Une grande partie de ces spécialistes se concentre dans l’axe El-Jadida-Kénitra.
Effectivement, il y a une concentration importante dans cet axe, comme vous dites. Il y a 14 provinces au Maroc, qui n’ont strictement ni psychiatre, ni institution psychiatrique.
Une ville comme Casablanca, dont la population atteint les 5 millions, dispose en tout et pour tout de 200 lits d’hospitalisation en psychiatrie. Est-ce que vous ne trouvez pas que la situation est alarmante ?
Nous avons actuellement 104 lits au Centre psychiatrique universitaire Ibn Rochd, une vingtaine de lits de psychiatrie à l’hôpital Baouafi, une quinzaine de lits à Mohammedia et une centaine à l’hôpital de Tit-Mellil, qui se trouve à 25 km de Casablanca. Ces lits ne sont pas tous fonctionnels, par manque d’infirmiers. En effet, nous avons un manque dramatique en ce qui concerne le nombre d’infirmiers. D’autre part, l’hôpital psychiatrique de Tit-Mellil accueille essentiellement des malades mentaux qui sont placés par la justice. (Ce sont des patients médico-légaux qui ont commis des crimes ou des délits graves. Et leur hospitalisation dure souvent longtemps). Vous me demandez si la situation est alarmante ? Ma réponse est oui, bien entendu. Il nous faudrait un minimum de 800 lits de psychiatrie, pour pouvoir fonctionner correctement. Nous voyons tous les jours des malades qui ont besoin d’être hospitalisés, parce qu’ils sont dangereux soit pour eux-mêmes, soit pour les autres. Et pourtant, nous ne pouvons les hospitaliser tous, par manque de lits.
Omar Battas, professeur de psychiatrie et directeur de l’UFR : “La psychiatrie n’a pas toujours été inscrite dans l’agenda des décideurs”
Libé : A peine 350 psychiatres pour l’ensemble du Maroc. Pourquoi êtes-vous si peu nombreux ?
Omar Battas : Il y a de multiples raisons à cela. Tout d’abord, la psychiatrie est une discipline relativement récente dans notre pays. L’imaginaire collectif considère que les malades mentaux sont assez particuliers, et que les gens qui s’en occupent sont assez bizarres, quand ils ne sont pas malades eux-mêmes. Ceci ne motive certainement pas les jeunes médecins pour choisir cette spécialité. D’autre part, la psychiatrie n’a pas toujours été inscrite dans l’agenda des décideurs dans le domaine de la santé. Par conséquent, elle n’a pas bénéficié d’un investissement public. Ceci explique en partie la pénurie flagrante en ressources humaines (psychiatres, psychologues, infirmiers, assistants sociaux....)

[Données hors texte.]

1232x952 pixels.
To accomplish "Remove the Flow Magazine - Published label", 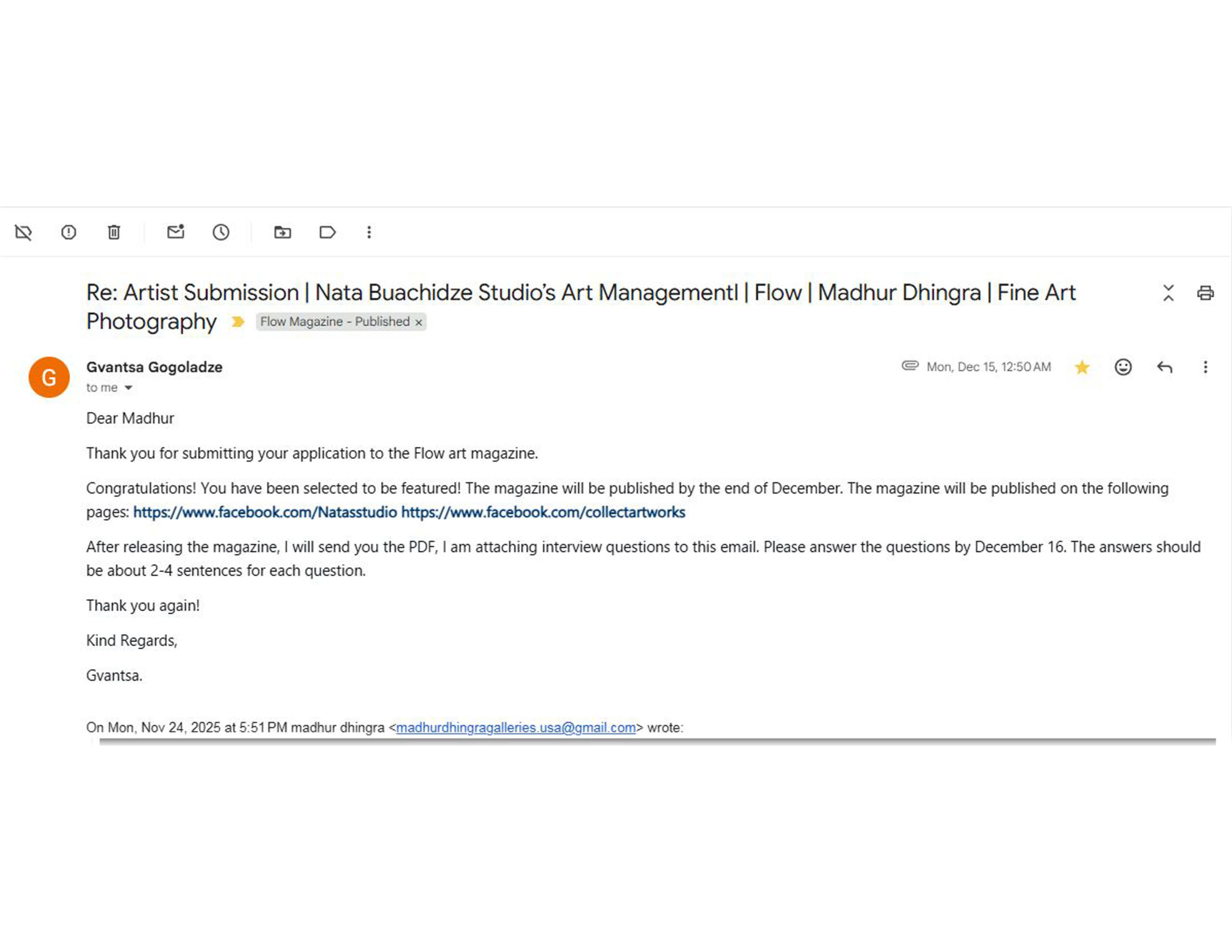I will [419, 322].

En plus de leur nombre restreint, une grande partie de ces spécialistes des maladies mentales est fixée dans l’axe El-Jadida-Kénitra.
La raison est socioéconomique. Cette région est relativement la plus développée du pays. Ce qui la rend plus attractive, donc plus rentable pour les structures sanitaires.
Dans une mégalopole comme Casablanca, il y a, à peu près 200 lits d’hospitalisation en psychiatrie. Est-ce suffisant à votre avis ?
A mon avis, c’est nettement insuffisant, eu égard au nombre d’habitants de Casablanca qui avoisine les 5 millions. Ce manque de lits en psychiatrie génère énormément de problèmes. En premier lieu, la non-hospitalisation de certains patients dangereux pour eux-mêmes (suicide) ou pour les autres (hétéro-agressivité). Parmi les autres difficultés, liées à ce manque de lits hospitaliers, il y a le suivi irrégulier, voire même l’abandon de tout soin, et l’épuisement, en fin de compte, des familles qui essaient tant bien que mal de prendre en charge leurs patients à l’extérieur de l’hôpital. Il arrive parfois que ces familles se sentent abandonnées par l’équipe soignante.